番組を変えるとお兄ちゃんはすっかりと表情を戻して、お花の紹介を楽しんでいた。

「お兄ちゃん、変な人」

「変ってアイナもだよ」

「ぼくは変じゃないよ」

お兄ちゃんの綺麗な横顔を見つめていると、不思議な気持ちが湧き上がってきた。ボーッと見つめていると、お兄ちゃんはテレビの画面を指さして、ぼくに話しかけた。
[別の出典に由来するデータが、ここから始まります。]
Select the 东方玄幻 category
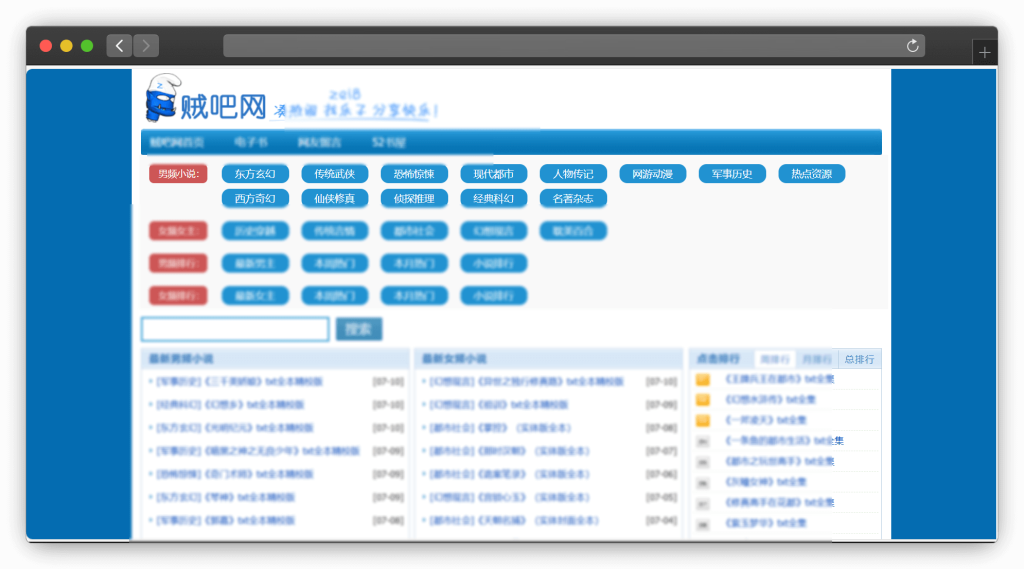This screenshot has width=1024, height=569. pyautogui.click(x=255, y=174)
「アイナ、知ってるか?花ってな、種を土に植えて、お水をやると、おっきく育つんだ」

「そうなの?お花って種からできてるんだね」

「そうだよ。アイナ、水、やって見るか?」

「え?お外に行くの?」

「違うよ。寝室に花が植えてあるんだ」

そう言うと、お兄ちゃんは手を伸ばしてカーテンの中に入り込んでいたジョウロを取り出した。シンクでジョウロに水を入れると、ぼくに持たせてきた。

「こぼすなよ」

寝室の襖を開けてくれたので、ぼくはこぼさないようにゆっくりと歩いた。ああ、そういえば、赤い花が植えてあったな。あまり意識してなかった。

「アイナ、これは、ヒガンバナって言うんだ」

「カッコイイね」

「ほら、水やってみろ」

「うん!」

ゆっくりとベッドに上り、跪いたぼくは、ヒガンバナに水をやってみた。土が黒く変色していき、花弁に雫がついた。

「綺麗だねお兄ちゃん!」

「だろ?」

とっても幸せだった。こんな時間がいつまでも続けばいいのにと思った。


この日を境にお父さんは完全に帰ってこなくなった。お兄ちゃんとぼくはお父さんという悪魔から解放され、常に気分が高揚していた。

「ねえ、アイナ!何しよっか!」

「うーん。お外に出てみようよ!」

「...それは無理だ」

「そうなの?」

ぼくは、誰にも縛られなくなった、自由の身となったお兄ちゃんを見て、さらに愛おしくなった。ヒガンバナを見つめていたお兄ちゃんに後ろから抱きついた。

「アイナ?なにしてんの!?」

「お兄ちゃん、ねえ。裸見せてよ」

ぼくは「せいしんさんびうた」で「近親相姦」のページを読んだ。お兄ちゃんとぼくのような家族同士で、セックスをする。そのページはたまたま、愛し合っている絵だった。ぼくは見惚れてしまった。とっても魅力的に感じて、求めていたものはこれだと感じ取った。縮んだ脳みそが久しぶりに蠢いた。早速、実行した。丁寧にやり方まで書いてあったから、ぼくは頑張ってやった。お兄ちゃんは辛そうな顔していた。

「どうしてお兄ちゃん、泣いているの?」

「アイナなんて、大っ嫌い…」

「どうして?」

突然、ぼくのことを嫌いだなんて言うもんだから驚いた。でもぼくは、そんなはずないと思い込んで、続けた。初めて得る快感に強く感動した。気持ちよくて仕方なかった。強い月光に照らされ、お兄ちゃんの顔にヒガンバナが映った。それは、ヒガンバナより綺麗だった。